*任务说明 a*
列出 Round House 题面中“Examples”部分给出的每一组输入，每组单独一行。
---------- 文本块
Codeforces 659A Round House 【小数学】

题目链接：Codeforces 659A Round House

A. Round House
time limit per test1 second
memory limit per test256 megabytes
inputstandard input
outputstandard output
Vasya lives in a round building, whose entrances are numbered sequentially by integers from 1 to n. Entrance n and entrance 1 are adjacent.

Today Vasya got bored and decided to take a walk in the yard. Vasya lives in entrance a and he decided that during his walk he will move around the house b entrances in the direction of increasing numbers (in this order entrance n should be followed by entrance 1). The negative value of b corresponds to moving |b| entrances in the order of decreasing numbers (in this order entrance 1 is followed by entrance n). If b = 0, then Vasya prefers to walk beside his entrance.

Illustration for n = 6, a = 2, b =  - 5.
Help Vasya to determine the number of the entrance, near which he will be at the end of his walk.

Input
The single line of the input contains three space-separated integers n, a and b (1 ≤ n ≤ 100, 1 ≤ a ≤ n,  - 100 ≤ b ≤ 100) — the number of entrances at Vasya’s place, the number of his entrance and the length of his walk, respectively.

Output
Print a single integer k (1 ≤ k ≤ n) — the number of the entrance where Vasya will be at the end of his walk.

Examples
input
6 2 -5
output
3
input
5 1 3
output
4
input
3 2 7
output
3
Note
The first example is illustrated by the picture in the statements.
--------------------
---------- 提取信息
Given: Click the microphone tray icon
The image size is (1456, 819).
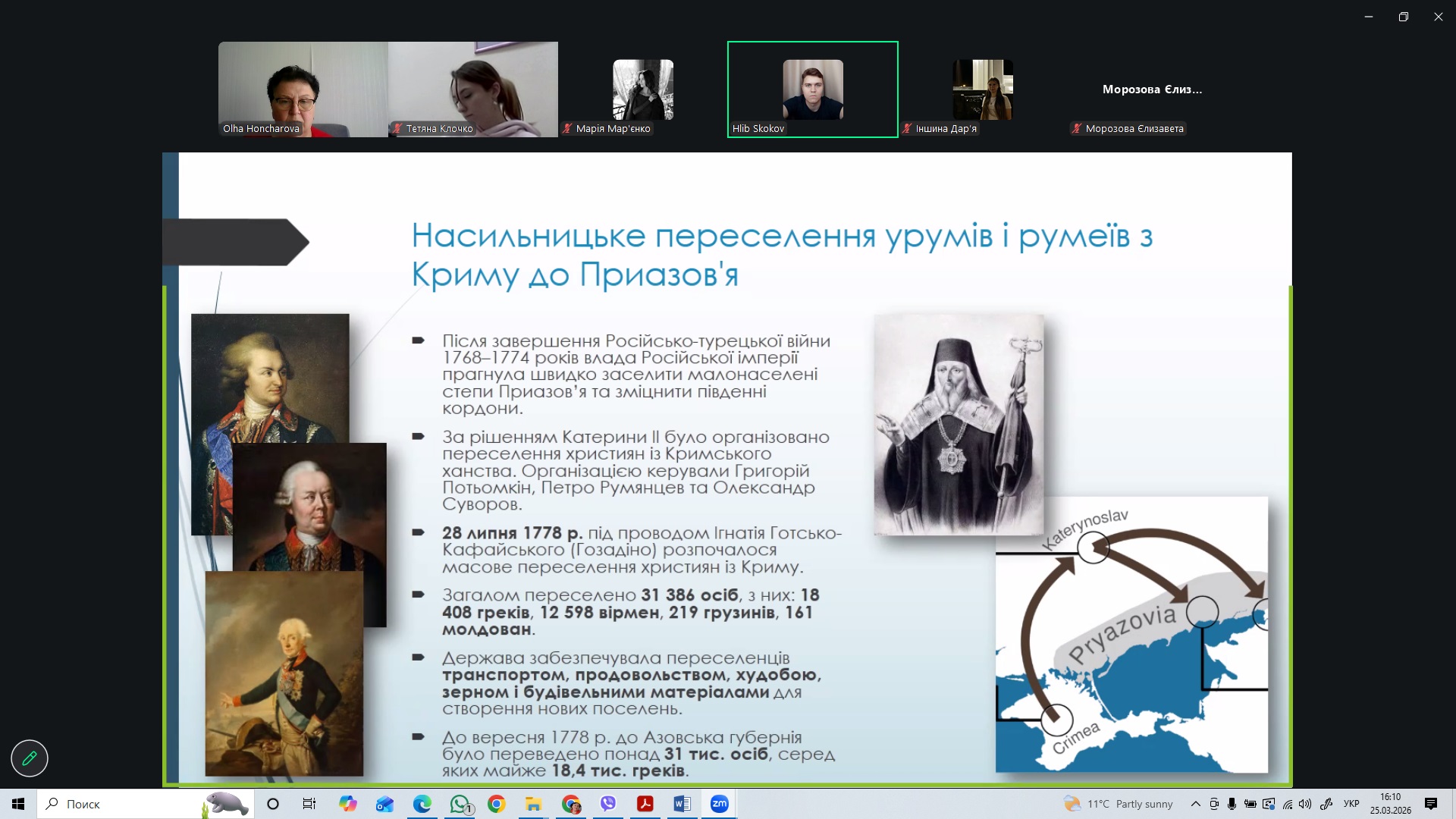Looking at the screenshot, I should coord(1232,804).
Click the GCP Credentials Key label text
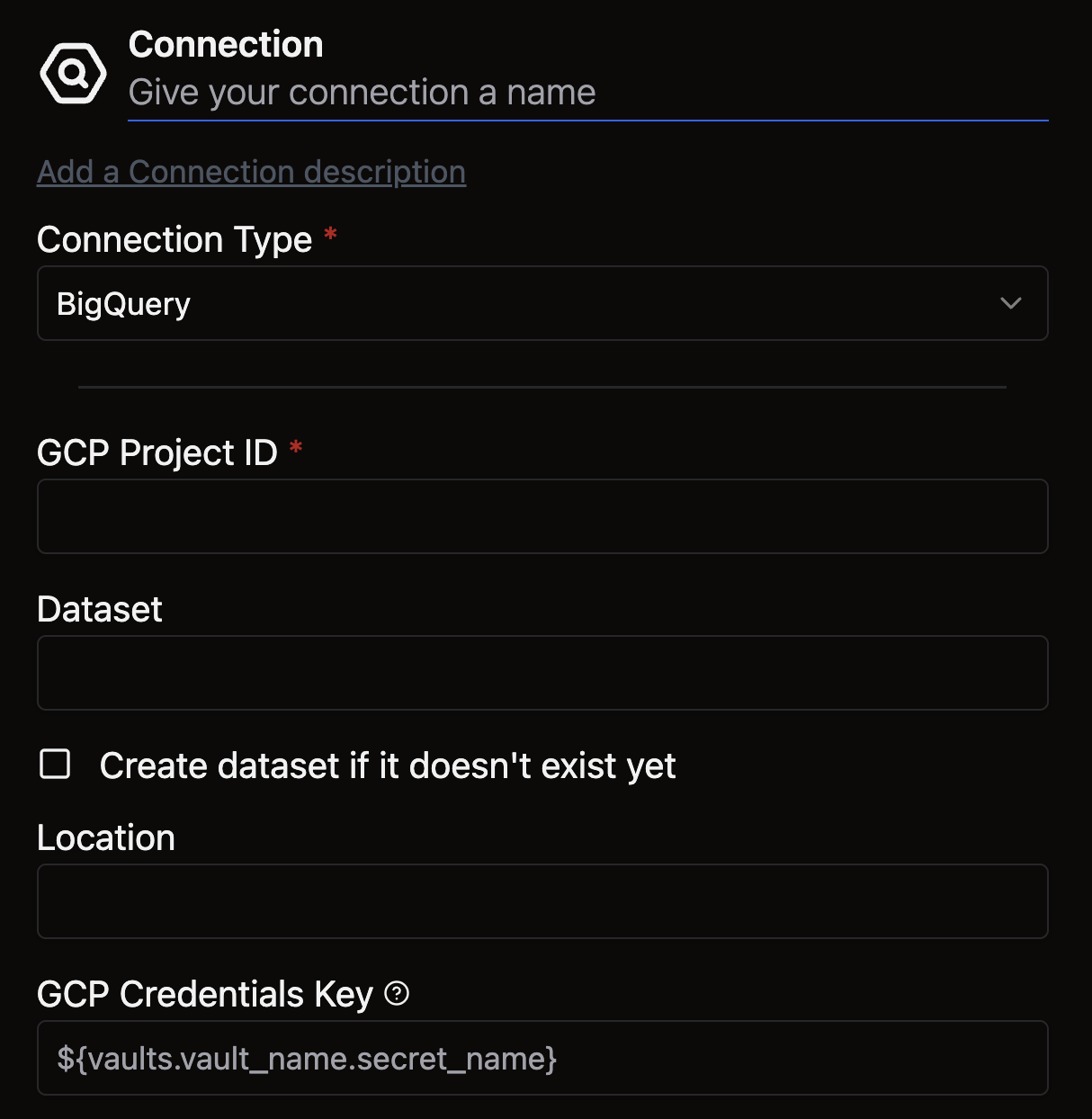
--------------------
---------- 提取信息
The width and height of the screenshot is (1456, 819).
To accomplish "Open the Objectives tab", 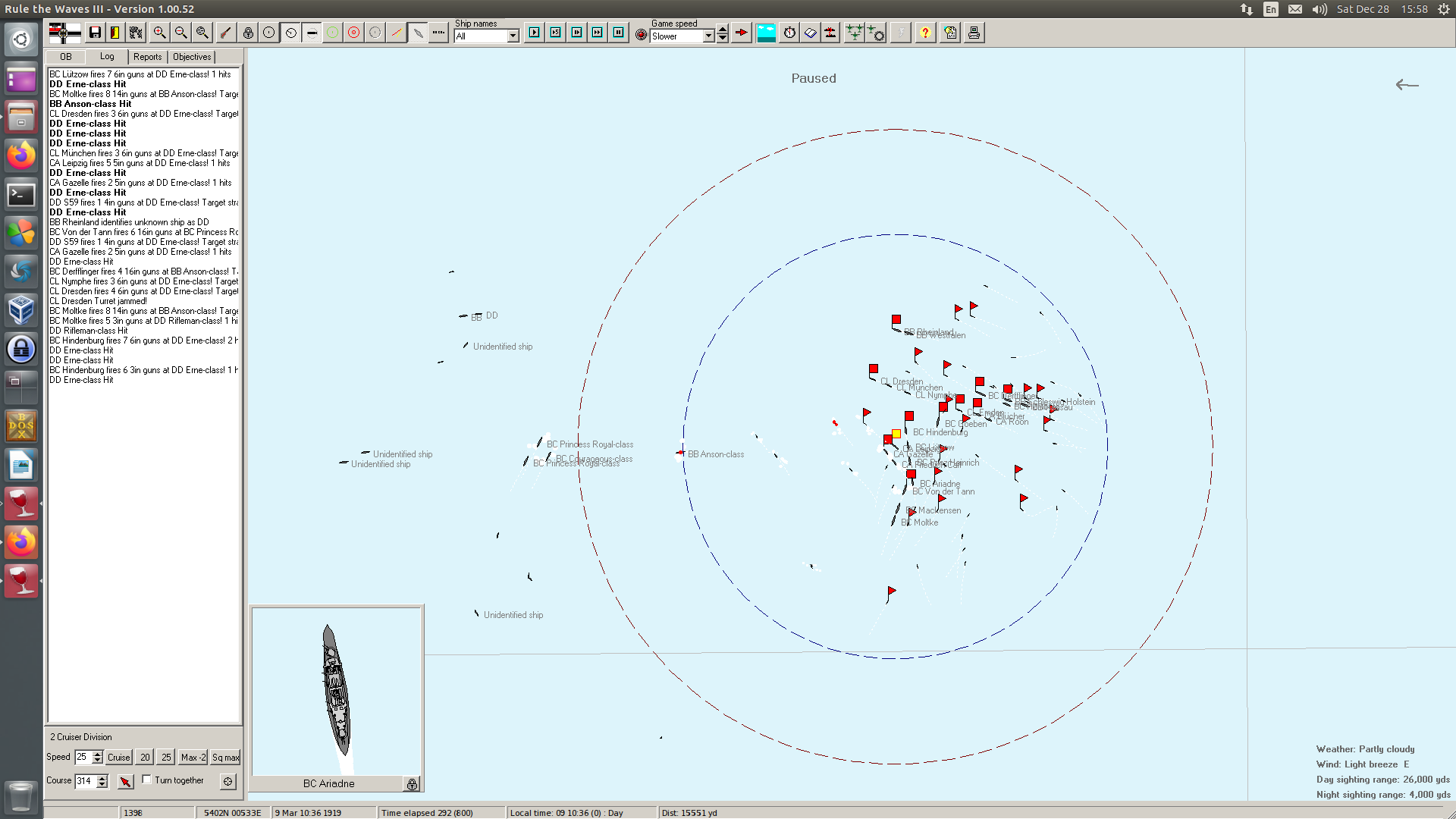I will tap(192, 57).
--------------------
*任务说明 b*
从数据行中原样提取从含有“Given: Click the microphone tray icon”的那一行到含有“Click the GCP Credentials Key label text”的那一行（含首尾两行）之间的内容，答案中不要包含图片。

*练习输出 a*
6 2 -5
5 1 3
3 2 7

*练习输出 b*
Given: Click the microphone tray icon
The image size is (1456, 819).
Looking at the screenshot, I should coord(1232,804).
Click the GCP Credentials Key label text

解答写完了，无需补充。